[[ Data supplied, beginning ]]

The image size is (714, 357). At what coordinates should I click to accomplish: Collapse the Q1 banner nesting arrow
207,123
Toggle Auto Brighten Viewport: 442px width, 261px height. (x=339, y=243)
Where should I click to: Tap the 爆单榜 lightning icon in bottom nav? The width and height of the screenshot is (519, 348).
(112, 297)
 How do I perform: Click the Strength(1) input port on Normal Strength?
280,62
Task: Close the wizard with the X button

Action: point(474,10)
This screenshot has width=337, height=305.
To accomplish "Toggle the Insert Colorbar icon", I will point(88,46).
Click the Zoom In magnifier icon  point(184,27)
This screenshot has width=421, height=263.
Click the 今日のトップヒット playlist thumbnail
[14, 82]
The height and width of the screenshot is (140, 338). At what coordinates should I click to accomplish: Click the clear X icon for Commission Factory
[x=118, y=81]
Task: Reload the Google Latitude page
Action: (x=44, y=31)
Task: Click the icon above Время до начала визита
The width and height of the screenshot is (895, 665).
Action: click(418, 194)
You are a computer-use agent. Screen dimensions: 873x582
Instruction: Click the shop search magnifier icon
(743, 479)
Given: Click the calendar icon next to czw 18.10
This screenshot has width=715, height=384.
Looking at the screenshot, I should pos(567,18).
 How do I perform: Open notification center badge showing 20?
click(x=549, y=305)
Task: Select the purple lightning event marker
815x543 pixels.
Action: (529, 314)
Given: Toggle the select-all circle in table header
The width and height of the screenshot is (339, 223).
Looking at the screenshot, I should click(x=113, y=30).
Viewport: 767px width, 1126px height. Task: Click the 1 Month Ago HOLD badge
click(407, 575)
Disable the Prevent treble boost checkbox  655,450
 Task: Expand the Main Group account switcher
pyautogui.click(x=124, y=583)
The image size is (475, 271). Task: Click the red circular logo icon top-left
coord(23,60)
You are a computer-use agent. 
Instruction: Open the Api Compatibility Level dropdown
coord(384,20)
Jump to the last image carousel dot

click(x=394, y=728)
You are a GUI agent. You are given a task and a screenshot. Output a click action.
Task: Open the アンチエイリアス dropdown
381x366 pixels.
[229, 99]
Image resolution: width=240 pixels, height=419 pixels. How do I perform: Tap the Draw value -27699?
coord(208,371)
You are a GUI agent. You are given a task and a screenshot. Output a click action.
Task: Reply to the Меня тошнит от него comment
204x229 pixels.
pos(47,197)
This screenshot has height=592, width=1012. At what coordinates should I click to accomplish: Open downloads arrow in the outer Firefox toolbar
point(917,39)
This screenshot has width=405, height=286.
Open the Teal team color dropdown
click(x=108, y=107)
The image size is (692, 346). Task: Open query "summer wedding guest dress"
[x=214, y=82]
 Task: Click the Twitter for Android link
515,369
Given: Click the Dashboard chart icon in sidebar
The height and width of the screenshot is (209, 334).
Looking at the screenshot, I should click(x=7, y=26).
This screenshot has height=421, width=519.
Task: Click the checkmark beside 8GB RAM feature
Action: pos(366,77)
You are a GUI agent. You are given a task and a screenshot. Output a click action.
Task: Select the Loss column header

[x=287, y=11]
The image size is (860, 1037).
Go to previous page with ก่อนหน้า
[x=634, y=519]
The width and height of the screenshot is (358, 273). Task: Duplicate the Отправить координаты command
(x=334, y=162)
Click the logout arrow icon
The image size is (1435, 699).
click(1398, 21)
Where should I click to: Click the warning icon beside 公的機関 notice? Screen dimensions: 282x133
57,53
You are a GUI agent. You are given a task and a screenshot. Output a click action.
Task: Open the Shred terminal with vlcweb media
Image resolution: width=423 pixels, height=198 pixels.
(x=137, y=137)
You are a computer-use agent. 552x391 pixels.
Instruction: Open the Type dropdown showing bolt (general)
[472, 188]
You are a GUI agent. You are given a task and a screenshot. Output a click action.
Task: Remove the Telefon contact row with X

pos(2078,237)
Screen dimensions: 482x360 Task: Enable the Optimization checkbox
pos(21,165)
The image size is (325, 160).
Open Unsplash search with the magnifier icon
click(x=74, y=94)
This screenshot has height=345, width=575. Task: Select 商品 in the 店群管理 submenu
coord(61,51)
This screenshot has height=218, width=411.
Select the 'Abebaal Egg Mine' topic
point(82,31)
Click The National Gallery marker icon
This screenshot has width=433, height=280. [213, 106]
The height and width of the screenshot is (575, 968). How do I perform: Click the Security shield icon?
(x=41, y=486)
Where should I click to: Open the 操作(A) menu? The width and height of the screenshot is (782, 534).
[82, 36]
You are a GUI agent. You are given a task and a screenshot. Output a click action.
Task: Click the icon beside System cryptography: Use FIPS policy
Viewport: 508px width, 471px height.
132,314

[[ Data supplied, end ]]

■ What is being asked ■
Each line in the records that carries "Toggle" must be copied out.

■ Task solution ■
Toggle Auto Brighten Viewport: 442px width, 261px height. (x=339, y=243)
To accomplish "Toggle the Insert Colorbar icon", I will point(88,46).
Given: Toggle the select-all circle in table header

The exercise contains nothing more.